Step 1: Understand the atomic number
Gadolinium (Gd) has an atomic number of \( Z = 64 \). This means it has 64 electrons in the neutral state
Step 2: Start with the nearest noble gas
The noble gas preceding Gd is Xenon (Xe), which has 54 electrons. So, we begin with: \[ \text{[Xe]} = \text{1s}^2 \, \text{2s}^2 \, \text{2p}^6 \, \text{3s}^2 \, \text{3p}^6 \, \text{4s}^2 \, \text{3d}^{10} \, \text{4p}^6 \, \text{5s}^2 \, \text{4d}^{10} \, \text{5p}^6 \] Step 3: Add remaining electrons after [Xe]
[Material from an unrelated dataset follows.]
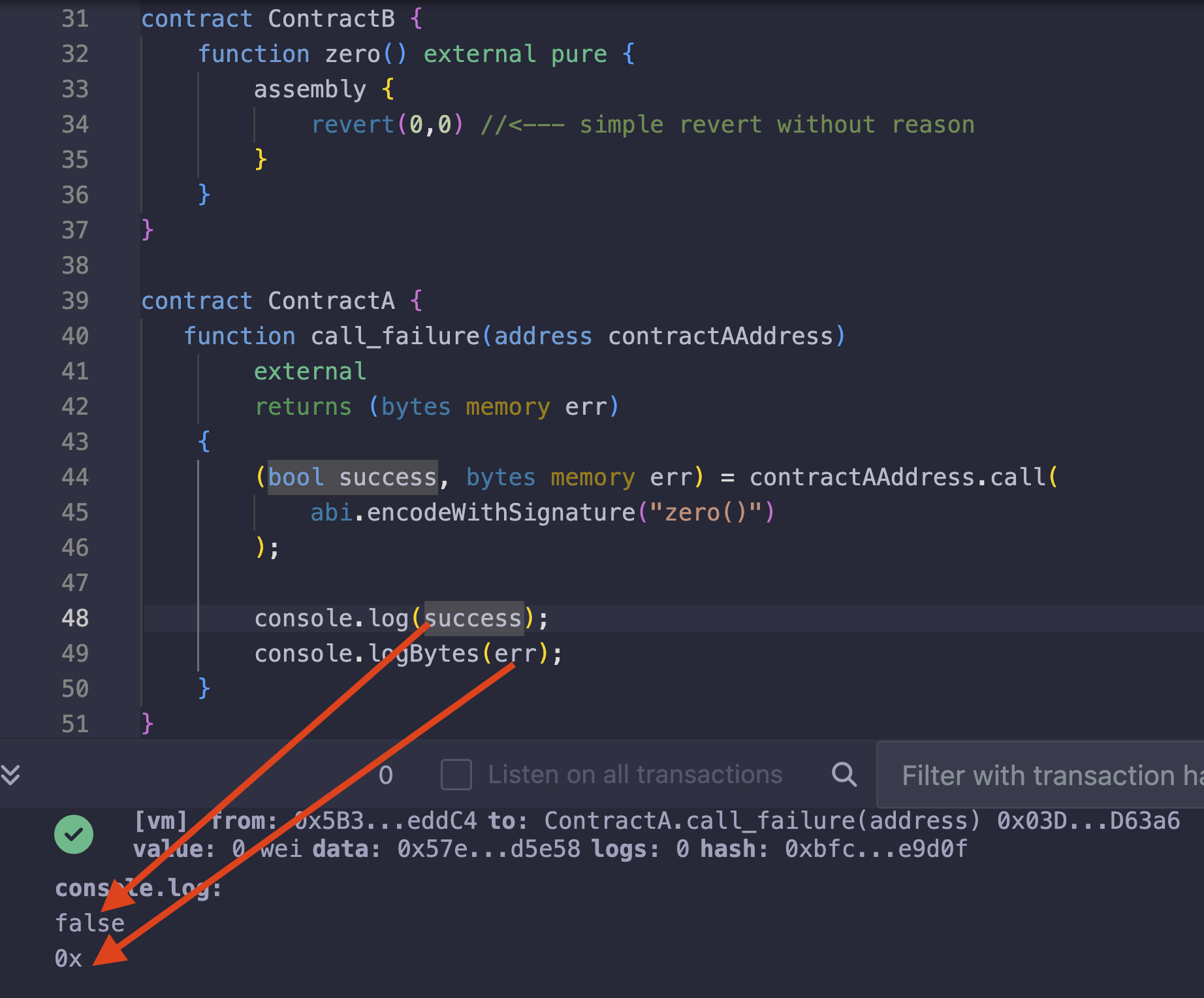Image resolution: width=1204 pixels, height=998 pixels.
Task: Click the green checkmark on the transaction entry
Action: pos(74,833)
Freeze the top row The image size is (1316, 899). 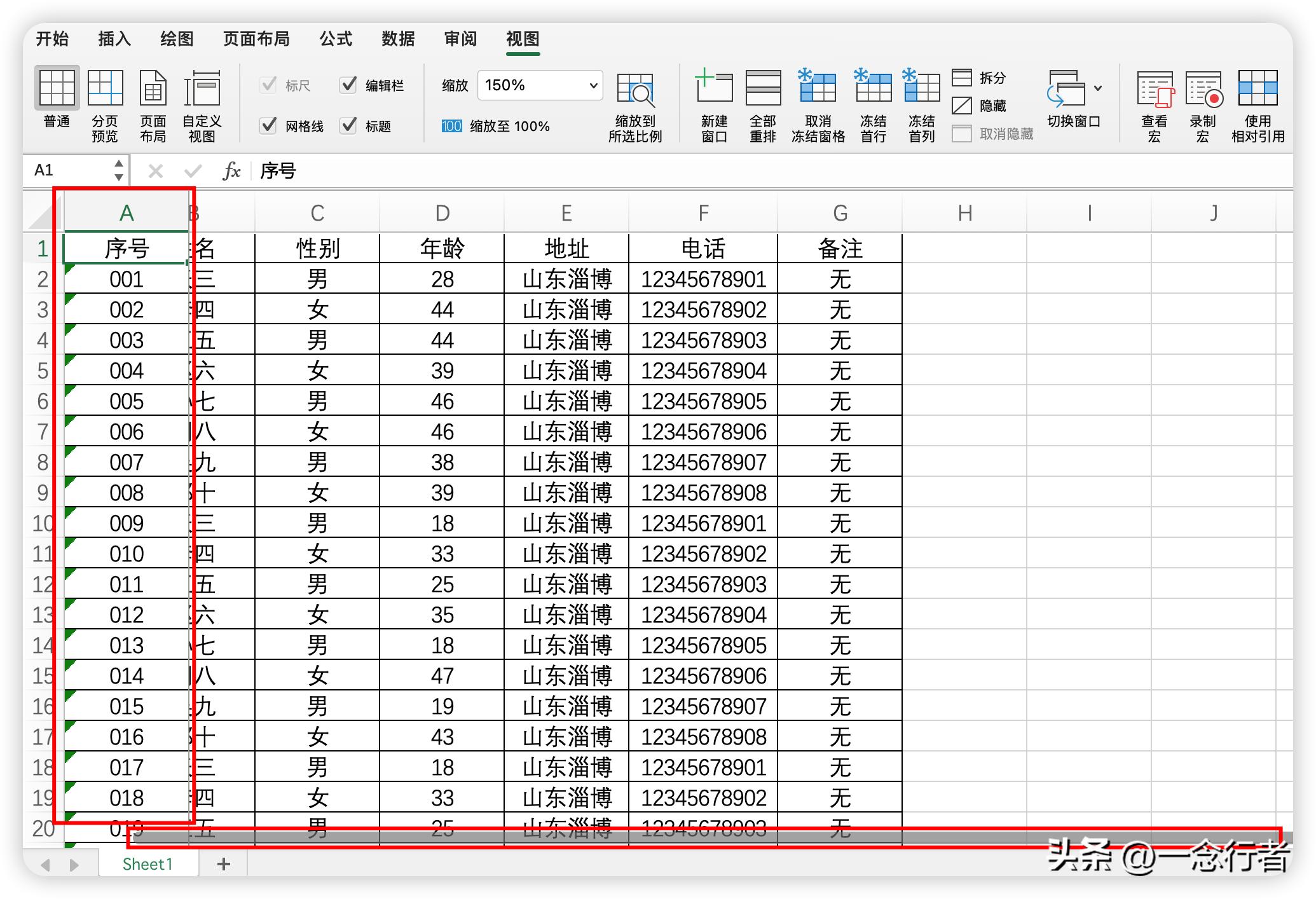[x=873, y=89]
We need to place \( 64 - 54 = 10 \) more electrons. These go into:

• \( 6s \) orbital → 2 electrons → \( 6s^2 \)
• \( 4f \) orbital → 7 electrons → \( 4f^7 \)
• \( 5d \) orbital → 1 electron → \( 5d^1 \)

Step 4: Write the complete configuration
\[ \boxed{\text{[Xe]} \, 4f^7 \, 5d^1 \, 6s^2} \] This is the most stable configuration for Gd because the \( 4f^7 \) is a half-filled subshell, which adds extra stability.